I do the transcript-level expression analysis of RNA-seq experiments with HISAT, StringTie and Ballgown following the step of the paper of "Transcript-level expression analysis of RNA-seq experiments with HISAT, StringTie and Ballgown", but at the step of mapping the reads to the reference sequences, encountered a warning "no reference transcripts were found for the genomic sequences where reads were mapped!

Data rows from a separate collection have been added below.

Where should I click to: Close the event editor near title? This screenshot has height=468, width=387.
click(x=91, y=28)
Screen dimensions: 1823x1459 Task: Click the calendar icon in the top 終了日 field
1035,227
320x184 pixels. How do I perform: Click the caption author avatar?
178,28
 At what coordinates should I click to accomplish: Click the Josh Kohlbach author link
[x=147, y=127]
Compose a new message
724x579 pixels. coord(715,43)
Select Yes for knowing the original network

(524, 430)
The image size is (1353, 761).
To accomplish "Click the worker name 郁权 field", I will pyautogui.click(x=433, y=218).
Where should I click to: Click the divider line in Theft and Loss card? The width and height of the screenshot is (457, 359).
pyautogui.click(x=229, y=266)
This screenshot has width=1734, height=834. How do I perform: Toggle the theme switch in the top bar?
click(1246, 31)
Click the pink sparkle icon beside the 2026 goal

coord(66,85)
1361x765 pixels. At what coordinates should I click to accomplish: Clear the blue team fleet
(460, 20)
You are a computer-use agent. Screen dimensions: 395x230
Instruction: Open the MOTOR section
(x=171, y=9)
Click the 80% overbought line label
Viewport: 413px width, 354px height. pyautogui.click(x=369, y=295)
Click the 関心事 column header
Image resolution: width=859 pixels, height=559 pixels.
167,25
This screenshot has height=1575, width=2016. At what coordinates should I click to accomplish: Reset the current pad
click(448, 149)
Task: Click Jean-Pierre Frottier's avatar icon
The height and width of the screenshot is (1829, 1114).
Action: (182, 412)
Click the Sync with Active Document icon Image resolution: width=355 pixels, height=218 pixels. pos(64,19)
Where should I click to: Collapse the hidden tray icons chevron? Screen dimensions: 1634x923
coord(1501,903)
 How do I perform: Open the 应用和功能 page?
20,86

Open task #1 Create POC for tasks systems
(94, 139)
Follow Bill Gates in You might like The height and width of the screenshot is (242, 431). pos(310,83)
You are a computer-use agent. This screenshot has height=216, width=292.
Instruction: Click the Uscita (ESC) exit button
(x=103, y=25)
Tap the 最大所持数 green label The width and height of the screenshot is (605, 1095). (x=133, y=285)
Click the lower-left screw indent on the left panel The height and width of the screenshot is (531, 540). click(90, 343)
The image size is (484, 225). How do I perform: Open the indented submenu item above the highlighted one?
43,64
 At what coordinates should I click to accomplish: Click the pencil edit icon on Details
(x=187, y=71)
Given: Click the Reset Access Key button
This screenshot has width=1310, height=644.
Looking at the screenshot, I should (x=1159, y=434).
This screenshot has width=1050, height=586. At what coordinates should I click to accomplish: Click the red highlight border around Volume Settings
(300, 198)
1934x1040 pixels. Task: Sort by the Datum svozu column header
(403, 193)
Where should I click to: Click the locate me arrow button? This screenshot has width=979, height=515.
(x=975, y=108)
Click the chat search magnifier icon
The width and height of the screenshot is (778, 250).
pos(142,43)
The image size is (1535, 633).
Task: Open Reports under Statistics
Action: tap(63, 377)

Please make sure the -G annotation file uses the same naming convention for the genome sequences." My run code is
for sample_name in $(cat samples.list) do stringtie -p 8 -G sorghum/genes/ref_Sorghum_bicolor_NCBIv3_top_level.gtf -o stringtie/$sample_name.gtf -l $sample_name hist2/JGI/$sample_name.bam done
It can get the .gtf file of each sample, the result also can do abundance estimation for Ballgown, but the abundance of all reference transcripts was zero, not zero abundance transcripts were novel transcripts, I think the result was not reliable, maybe the warning information is the problem, my reference sequences were download from NCBI(ftp://ftp.ncbi.nlm.nih.gov/genomes/Sorghum_bicolor/Assembled_chromosomes/seq/), and the annotation also download from NCBI(ftp://ftp.ncbi.nlm.nih.gov/genomes/Sorghum_bicolor/GFF/ref_Sorghum_bicolor_NCBIv3_top_level.gff3.gz), which was transformed to gtf format by the command
gffread sorghum/genes/ref_Sorghum_bicolor_NCBIv3_top_level.gff3 -T -o sorghum/genes/ref_Sorghum_bicolor_NCBIv3_top_level.gtf
and I used the gffread to examine the gtf file,
gffread -E sorghum/genes/ref_Sorghum_bicolor_NCBIv3_top_level.gtf
there are no error, and I am sure my annotation file uses the same naming convention for the genome sequences, but why the warning was encountered, and can not get the reference transcripts abundance.